If he wants the truly big bucks (as if a million isn't), then he should trade his OWN money. But of course he probably didn't have anywhere close to enough to do so.


> That guy didn't make the company all that money entirely on his own. Lehman supplied the capital, they get the bulk of the profit. That's how it works.

Capital doesn't sit there and make money by itself. The allocation between how much of the profit the bank gets versus the trader is itself a market transaction--if the bank low-balls traders consistently, they'll just go to another bank. If the supply of traders who can do that is low relative to the amount of capital available to invest, bonuses will go up and traders will take a larger allocation.


Yes, that's true. In fact, that's true of all employees at all companies (just replace "trader" with "employee" and "bank" with "company").

However, we do not know that this trader was underpaid relative to other traders. All we know is that he was unhappy with his bonus. Once you join the Manhattan rat race, you'll find all sorts of ways to be unhappy with your bonus no matter how big it is and regardless of whether you are paid the same relative to your peers or not. In Manhattan, the sky is the limit as far as apartment prices go, for instance. If you want a place just slightly nicer or in just a slightly more ideal location, after a certain point that might be an extra million right there. There's a culture of making everyone constantly feel poor, especially after a transition in the 1900s where it became hip to live in the city rather than out of the city.


You conveniently ignored "and all your friends at other firms that made 10x got a bigger check than you." People compare themselves to their peers. That's how it works.


I "ignored" that because it's total speculation, invented by the person above. It wasn't included in the source article at all.
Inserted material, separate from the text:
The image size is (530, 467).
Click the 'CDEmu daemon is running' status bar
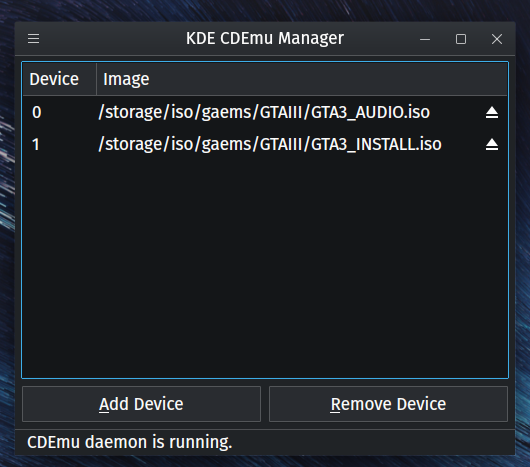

And it's also completely irrelevant. Some of his peers on Wall Street got a bonus not of $2 million but of $20 million. If you can't emotionally handle that, then yes, you should definitely get off of Wall Street. You will never be the guy making the most money there.

The only people who are compensated exactly for the value they create are the people who risk their own money.


What likely happened is the guy in question pissed off a Senior VP and he and all his friends made the first ~$10-15 million. His friends get $2 million and he gets half.

I'd be mad, too. Just because it's a lot of money doesn't mean he should be happy with getting a less proportionate amount.


Rule #1 for anybody who only cares about their bonus: don't anger the person who decides your bonus.


Then maybe he shouldn't have pissed off a Senior VP? Sounds pretty simple to me.


You seem to be pretty angry in your responses in this thread.


Not really.


But did you, unlike the author, understand how your firm was making money? And were you okay with that?